Ursprünglich vom Künstler selbst und dem Galeristen und Verleger Gianfranco Sperone ausgewählt, umfasst diese Sammlung von Zeichnungen einen Raum, in dem wir einige für den Künstler wichtige plastische Verfahren entdecken können. So ist zum Beispiel die Erscheinungsform des vervielfältigten Textes zum Ausdruck des Gefangenseins oder der Verrücktheit, die in den Sätzen „Gimme shelter“ oder „Ich habe genug“ erkennbar ist, obsessiv wiederholt, wie eine Schutzformel, in Kuitcas Landkarten oder Wohnungsgrundrissen. Ein weiteres Beispiel ist der stets wiederkehrende Fleck, der im Sinne des Werks eine Spiegelung, einen Dunst, eine Überschwemmung oder auch Blut darstellen soll, in jedem Fall aber einen Hinweis auf eine dramatische Situation und eine blossgelegte Intimität.

Guillermo Kuitca, Gimme Shelter, 1994. Daros Latinamerica Collection, Zürich.
Guillermo Kuitca, Untitled (Ich habe genug), 1992. Daros Latinamerica Collection, Zürich.
Guillermo Kuitca, Untitled, 1995. Daros Latinamerica Collection, Zürich.

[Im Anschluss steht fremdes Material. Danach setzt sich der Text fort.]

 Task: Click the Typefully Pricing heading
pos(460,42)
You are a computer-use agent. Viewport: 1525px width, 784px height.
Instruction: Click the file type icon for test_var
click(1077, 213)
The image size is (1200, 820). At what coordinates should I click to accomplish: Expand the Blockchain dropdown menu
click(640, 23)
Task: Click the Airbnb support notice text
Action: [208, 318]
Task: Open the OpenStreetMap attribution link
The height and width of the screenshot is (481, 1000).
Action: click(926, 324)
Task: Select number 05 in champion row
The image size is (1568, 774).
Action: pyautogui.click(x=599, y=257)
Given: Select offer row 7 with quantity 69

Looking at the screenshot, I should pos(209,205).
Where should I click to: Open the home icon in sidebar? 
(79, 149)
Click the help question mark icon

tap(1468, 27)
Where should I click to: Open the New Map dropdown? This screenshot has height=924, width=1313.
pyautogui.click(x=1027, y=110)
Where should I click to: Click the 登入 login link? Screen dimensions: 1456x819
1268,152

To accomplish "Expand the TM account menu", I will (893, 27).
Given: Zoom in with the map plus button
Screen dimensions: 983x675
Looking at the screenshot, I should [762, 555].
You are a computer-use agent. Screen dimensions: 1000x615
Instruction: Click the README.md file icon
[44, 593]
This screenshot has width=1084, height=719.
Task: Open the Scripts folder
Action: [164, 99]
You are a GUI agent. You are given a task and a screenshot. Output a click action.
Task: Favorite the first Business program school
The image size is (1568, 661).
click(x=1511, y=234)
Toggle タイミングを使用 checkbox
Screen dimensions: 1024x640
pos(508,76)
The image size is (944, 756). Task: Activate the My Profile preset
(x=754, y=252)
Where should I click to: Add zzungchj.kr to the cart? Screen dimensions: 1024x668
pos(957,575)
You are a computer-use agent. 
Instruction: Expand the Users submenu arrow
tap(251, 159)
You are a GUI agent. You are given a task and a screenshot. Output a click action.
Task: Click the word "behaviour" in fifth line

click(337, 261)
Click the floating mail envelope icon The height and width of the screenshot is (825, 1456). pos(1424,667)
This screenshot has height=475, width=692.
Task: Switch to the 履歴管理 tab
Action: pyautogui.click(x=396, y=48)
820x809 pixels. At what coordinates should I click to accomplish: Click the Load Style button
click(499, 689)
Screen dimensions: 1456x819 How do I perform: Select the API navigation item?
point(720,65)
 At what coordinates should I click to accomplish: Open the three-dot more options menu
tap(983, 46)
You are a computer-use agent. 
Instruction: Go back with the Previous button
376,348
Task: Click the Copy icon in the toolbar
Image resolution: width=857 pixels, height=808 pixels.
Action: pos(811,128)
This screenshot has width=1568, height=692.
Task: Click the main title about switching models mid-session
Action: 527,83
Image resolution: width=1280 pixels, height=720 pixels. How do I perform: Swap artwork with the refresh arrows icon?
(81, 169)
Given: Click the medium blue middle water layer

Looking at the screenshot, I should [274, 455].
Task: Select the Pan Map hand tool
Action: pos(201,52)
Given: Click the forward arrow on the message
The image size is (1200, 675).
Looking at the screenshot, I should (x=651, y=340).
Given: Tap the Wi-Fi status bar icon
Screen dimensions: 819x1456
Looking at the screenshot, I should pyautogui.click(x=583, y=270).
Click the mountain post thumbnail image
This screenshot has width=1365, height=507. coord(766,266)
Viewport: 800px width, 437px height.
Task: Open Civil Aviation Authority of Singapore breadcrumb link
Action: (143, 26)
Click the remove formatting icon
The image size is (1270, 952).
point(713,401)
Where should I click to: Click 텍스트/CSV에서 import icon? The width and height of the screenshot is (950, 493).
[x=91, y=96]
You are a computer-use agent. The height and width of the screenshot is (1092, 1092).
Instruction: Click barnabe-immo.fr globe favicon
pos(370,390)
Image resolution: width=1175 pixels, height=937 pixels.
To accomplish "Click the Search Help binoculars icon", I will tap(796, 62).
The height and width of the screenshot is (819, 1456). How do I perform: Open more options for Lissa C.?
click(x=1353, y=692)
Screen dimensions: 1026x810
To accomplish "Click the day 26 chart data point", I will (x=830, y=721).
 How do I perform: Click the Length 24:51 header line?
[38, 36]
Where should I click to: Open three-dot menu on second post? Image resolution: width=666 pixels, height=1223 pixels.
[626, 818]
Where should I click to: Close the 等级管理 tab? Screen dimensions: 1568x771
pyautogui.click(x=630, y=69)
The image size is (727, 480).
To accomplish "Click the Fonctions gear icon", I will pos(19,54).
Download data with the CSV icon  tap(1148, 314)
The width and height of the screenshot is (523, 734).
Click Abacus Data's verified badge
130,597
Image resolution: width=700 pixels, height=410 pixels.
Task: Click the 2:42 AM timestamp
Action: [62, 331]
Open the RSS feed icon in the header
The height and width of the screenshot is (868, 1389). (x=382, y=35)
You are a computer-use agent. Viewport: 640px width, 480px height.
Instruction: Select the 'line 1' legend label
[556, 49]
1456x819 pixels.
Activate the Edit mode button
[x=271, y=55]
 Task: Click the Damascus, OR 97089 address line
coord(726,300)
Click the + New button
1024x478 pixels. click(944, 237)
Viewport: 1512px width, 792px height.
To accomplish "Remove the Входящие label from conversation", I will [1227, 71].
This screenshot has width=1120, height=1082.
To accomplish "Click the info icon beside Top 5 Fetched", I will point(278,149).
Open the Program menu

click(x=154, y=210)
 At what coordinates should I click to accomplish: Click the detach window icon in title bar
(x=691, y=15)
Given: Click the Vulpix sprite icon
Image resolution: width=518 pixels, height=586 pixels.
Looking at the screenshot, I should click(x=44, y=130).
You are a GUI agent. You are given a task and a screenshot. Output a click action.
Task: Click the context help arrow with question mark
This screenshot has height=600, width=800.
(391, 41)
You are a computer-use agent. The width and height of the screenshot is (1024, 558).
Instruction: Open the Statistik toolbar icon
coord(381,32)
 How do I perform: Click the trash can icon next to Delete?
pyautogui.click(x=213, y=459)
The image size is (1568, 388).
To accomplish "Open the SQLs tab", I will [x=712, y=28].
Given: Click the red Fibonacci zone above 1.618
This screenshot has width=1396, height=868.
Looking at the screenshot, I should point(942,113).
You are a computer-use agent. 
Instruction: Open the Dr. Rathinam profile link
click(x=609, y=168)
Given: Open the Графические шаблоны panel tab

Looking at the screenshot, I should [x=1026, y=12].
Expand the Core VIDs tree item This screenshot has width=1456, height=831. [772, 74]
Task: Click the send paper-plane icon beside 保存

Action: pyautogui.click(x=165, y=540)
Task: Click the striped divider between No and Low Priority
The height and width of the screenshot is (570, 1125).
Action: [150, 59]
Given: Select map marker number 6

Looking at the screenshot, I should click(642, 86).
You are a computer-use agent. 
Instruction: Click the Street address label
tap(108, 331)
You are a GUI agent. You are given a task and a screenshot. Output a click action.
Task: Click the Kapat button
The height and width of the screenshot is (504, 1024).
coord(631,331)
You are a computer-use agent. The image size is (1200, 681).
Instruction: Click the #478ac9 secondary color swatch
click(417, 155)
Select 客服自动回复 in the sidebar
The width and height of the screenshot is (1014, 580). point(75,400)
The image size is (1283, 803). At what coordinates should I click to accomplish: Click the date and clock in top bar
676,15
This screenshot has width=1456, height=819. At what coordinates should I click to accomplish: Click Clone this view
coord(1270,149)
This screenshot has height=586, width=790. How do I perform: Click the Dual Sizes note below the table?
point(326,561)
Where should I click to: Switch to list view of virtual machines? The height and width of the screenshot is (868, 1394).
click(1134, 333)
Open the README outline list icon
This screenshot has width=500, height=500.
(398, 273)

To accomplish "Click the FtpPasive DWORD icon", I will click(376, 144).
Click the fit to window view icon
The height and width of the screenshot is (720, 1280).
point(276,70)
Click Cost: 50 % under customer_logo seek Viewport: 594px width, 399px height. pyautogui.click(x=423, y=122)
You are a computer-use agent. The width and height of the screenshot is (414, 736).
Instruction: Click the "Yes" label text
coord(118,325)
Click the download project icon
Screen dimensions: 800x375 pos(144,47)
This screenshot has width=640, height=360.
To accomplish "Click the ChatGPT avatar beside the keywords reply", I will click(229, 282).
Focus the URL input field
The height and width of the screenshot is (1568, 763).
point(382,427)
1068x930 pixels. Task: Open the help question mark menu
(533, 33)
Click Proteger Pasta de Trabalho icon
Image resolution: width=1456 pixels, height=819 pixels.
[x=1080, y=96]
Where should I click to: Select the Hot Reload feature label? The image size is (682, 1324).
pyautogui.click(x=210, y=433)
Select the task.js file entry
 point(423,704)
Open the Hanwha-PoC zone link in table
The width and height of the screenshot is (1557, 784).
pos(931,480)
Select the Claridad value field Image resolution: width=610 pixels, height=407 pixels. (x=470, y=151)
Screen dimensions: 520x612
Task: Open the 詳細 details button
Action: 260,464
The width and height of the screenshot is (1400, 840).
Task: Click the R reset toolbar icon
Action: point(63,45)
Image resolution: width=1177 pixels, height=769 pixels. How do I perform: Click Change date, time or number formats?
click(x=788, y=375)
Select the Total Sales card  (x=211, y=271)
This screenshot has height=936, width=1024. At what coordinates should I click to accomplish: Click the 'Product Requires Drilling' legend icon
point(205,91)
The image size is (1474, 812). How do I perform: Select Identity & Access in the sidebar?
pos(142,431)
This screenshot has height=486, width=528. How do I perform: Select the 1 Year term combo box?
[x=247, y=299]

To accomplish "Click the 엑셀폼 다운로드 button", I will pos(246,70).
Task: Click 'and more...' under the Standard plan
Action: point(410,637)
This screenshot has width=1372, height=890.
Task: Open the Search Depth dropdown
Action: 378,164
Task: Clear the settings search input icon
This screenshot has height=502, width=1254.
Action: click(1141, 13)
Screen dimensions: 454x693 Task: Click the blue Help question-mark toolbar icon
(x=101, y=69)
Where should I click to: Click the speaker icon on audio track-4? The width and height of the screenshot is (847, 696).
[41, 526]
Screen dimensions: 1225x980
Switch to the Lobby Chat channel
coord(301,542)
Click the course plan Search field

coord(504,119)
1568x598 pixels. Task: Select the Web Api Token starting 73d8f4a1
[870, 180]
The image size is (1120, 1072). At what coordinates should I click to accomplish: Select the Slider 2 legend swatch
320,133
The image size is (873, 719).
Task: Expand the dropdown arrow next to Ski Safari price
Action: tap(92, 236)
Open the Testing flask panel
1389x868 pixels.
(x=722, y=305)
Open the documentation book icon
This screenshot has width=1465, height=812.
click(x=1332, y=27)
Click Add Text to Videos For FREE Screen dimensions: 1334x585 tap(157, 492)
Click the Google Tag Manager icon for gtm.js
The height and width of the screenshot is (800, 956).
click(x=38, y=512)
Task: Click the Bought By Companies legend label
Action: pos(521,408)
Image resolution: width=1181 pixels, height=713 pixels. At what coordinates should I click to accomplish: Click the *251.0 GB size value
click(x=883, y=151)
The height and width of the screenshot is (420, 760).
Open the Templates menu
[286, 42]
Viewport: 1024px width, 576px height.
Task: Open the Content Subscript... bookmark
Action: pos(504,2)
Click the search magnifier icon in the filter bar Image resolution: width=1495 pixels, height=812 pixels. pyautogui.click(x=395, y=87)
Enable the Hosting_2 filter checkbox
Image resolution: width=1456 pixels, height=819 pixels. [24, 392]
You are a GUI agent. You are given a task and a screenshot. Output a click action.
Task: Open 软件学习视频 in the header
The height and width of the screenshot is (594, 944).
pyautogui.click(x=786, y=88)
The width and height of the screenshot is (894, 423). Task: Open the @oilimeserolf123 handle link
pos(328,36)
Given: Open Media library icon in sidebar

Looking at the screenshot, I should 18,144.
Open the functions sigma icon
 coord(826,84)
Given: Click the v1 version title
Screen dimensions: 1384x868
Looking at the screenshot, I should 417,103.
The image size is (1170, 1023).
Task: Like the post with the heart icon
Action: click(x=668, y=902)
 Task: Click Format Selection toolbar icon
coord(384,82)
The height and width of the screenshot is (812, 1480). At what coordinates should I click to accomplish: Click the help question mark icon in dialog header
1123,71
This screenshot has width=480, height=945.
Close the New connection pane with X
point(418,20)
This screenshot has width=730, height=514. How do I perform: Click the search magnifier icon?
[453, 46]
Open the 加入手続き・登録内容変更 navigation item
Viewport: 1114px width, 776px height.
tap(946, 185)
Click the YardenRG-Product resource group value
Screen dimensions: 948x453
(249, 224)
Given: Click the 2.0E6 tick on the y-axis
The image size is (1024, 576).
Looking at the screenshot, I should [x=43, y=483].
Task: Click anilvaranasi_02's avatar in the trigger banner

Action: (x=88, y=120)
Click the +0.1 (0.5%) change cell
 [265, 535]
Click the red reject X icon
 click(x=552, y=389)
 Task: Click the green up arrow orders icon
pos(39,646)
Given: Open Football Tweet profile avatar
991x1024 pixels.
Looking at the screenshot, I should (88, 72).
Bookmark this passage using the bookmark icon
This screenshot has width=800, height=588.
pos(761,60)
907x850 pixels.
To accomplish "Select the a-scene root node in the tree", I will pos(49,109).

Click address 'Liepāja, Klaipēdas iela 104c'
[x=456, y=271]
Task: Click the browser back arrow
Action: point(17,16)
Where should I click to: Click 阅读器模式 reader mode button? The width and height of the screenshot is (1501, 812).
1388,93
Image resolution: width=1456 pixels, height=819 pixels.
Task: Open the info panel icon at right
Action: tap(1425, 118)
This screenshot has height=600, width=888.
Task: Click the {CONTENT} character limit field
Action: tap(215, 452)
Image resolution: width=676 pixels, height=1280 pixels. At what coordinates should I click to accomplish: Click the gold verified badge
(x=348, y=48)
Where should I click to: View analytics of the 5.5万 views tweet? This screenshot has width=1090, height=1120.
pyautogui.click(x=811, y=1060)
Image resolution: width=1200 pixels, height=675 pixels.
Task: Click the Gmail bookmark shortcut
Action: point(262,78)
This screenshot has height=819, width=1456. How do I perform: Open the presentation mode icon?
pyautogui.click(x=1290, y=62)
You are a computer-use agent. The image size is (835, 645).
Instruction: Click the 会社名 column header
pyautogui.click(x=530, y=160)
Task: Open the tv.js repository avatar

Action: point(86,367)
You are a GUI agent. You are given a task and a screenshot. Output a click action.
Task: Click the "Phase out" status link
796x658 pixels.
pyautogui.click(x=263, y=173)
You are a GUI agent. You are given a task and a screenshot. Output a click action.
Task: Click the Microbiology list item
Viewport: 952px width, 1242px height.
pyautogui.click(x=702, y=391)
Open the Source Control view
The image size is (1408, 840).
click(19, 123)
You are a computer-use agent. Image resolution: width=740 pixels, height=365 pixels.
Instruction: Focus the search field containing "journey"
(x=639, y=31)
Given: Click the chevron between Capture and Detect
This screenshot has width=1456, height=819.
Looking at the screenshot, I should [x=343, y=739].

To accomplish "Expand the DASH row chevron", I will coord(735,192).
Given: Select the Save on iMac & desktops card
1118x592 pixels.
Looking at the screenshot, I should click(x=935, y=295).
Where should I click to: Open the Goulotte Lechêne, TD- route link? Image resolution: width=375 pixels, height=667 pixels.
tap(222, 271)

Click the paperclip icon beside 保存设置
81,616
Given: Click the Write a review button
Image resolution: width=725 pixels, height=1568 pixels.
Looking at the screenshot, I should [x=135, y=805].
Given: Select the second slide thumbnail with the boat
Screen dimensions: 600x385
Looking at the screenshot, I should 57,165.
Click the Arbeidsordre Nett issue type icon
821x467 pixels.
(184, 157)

Kurzum, diese Zeichnungen sind keine Studien im propädeutischen, vorbereitenden Wortsinn. Sie streben nicht danach, zur Malerei zu werden. Stattdessen sind sie nachfolgende Studien, Anlässe zum Weiterdenken eines Bildes mit Hilfe des schnellen Kontakts, den die Unmittelbarkeit der Zeichnung ermöglicht. Und in ihrer Gesamtheit ergeben sie eine authentische, gezeichnete Anthologie.

Inés Katzenstein, 2017  Inés Katzenstein ist Kuratorin und arbeitet als Direktorin der Abteilung für Kunst an der Universität Torcuato Di Tella, Buenos Aires, Argentinien.